O primeiro romance de Marcelino Freire, “Nossos Ossos” (2013) é um dos finalistas do Prêmio São Paulo de Literatura 2014, que acontece nesta segunda-feira, 10, no Museu da Língua Portuguesa, em São Paulo, a partir das 20h. O livro conta a estória do dramaturgo premiado Heleno que recebe a notícia de um michê que, ele, às vezes, pagava, foi brutalmente assassinado. Sua via-crúcis é levar o corpo do “boy” até o interior do Nordeste e entregá-lo à família do rapaz.
Narrado com muita fluidez na primeira pessoa, a língua do eu e de toda a subjetividade deste eu particular, a maestria do romance está na arte do deslocamento. Seja o deslocamento que este eu, às vezes, dá em sua narrativa, ao incorporar discursos na terceira pessoa dentro de sua própria fala. Seja o deslocamento geográfico do Nordeste para São Paulo e de novo para o Nordeste. Seja o deslocamento da figura amorosa, ele vem para a capital paulista para encontrar seu grande amor, Carlos, que partiu antes dele para São Paulo e depois o despreza fazendo Heleno substituí-lo, nem que fosse apenas no campo das imagens, pela figura do michê que depois seria assassinado.

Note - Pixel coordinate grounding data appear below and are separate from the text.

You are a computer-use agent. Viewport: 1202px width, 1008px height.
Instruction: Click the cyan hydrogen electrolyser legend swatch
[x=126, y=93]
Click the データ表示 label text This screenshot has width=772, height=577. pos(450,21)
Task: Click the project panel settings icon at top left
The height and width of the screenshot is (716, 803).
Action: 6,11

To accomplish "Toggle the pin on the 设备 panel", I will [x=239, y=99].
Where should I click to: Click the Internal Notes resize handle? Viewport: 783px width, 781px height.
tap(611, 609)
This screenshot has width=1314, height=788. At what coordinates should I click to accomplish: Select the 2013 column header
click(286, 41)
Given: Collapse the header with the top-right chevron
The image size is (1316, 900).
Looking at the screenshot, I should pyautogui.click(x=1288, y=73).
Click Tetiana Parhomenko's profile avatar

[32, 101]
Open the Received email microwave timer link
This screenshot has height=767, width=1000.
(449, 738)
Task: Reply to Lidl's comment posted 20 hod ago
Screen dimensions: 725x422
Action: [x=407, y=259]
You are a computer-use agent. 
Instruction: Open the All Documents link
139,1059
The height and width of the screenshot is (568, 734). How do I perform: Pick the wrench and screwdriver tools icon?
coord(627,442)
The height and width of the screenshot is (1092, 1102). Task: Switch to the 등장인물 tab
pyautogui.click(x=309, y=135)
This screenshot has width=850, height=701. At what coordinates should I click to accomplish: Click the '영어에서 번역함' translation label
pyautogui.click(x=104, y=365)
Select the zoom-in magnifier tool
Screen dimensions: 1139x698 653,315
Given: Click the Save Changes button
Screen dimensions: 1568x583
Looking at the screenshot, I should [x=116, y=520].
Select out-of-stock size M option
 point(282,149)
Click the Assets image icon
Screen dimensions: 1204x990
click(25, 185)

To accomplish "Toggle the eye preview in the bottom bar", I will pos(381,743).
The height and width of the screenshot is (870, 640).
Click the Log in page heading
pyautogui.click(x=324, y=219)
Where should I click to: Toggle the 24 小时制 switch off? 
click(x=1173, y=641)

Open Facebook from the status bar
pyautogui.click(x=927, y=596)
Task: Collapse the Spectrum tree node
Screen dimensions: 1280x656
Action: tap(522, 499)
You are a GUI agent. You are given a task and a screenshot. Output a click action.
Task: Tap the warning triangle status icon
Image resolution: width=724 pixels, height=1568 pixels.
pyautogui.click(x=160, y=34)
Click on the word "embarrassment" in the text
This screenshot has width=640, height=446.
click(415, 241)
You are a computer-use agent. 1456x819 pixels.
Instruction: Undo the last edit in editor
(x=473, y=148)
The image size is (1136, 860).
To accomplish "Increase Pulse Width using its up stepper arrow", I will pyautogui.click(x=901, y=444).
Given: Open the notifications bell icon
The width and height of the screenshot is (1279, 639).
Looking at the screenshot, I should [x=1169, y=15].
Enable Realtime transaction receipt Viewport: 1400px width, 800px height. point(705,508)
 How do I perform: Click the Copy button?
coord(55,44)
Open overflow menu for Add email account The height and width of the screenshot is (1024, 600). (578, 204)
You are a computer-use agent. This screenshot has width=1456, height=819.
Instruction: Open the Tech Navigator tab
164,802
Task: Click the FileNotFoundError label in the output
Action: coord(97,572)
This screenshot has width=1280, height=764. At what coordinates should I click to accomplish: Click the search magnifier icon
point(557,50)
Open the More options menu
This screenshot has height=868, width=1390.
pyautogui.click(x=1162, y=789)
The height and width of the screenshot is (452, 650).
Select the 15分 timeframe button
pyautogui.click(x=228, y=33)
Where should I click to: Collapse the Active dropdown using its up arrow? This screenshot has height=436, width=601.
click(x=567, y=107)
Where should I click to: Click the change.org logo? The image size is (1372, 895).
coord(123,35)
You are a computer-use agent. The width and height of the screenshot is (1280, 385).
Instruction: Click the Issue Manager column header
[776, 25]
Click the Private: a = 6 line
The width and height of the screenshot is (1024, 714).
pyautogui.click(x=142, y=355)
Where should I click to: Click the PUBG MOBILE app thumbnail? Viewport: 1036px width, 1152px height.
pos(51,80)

Enfim, a operação feita pelo deslocamento é a antítese da polarização onde existe o eu e o outro como inferno e oposto. Quando o eu se desloca para o outro, como no livro que é dividido em “Parte um” e “Parte outro”, existe o esforço de se conhecer a partir da relação de aproximação com o outro e não por oposição. E este exercício é levado na sua experiência mais radical, quando o eu e o outro se encontram na morte. Exatamente por isso, não é meu, não é seu, é nosso.
Curto e ágil, “Nossos Ossos” não deixa de ser denso por causa dos primeiros adjetivos por mim descritos neste parágrafo. Através do corpo, da fisicalidade deste, chegamos às carcaças da alma. Assim como o enigma “rosebud” do Cidadão Kane, a chave do corpo (e também da alma) de Heleno está em algum lugar no passado, no sertão, quando criança representava um guerreiro sertanejo. Aliás, em alguns campos da ciência e da psicanálise acredita-se que é na infância que o eu e a individualidade são formados.
Talvez o que de mais belo parece nos sussurrar “Nossos Ossos” é que nosso eu é feito de outros. E, em tempos de polarização e radicalismo, onde o outro como alteridade, como diferente, é sempre inimigo, é uma valiosa e poética lição.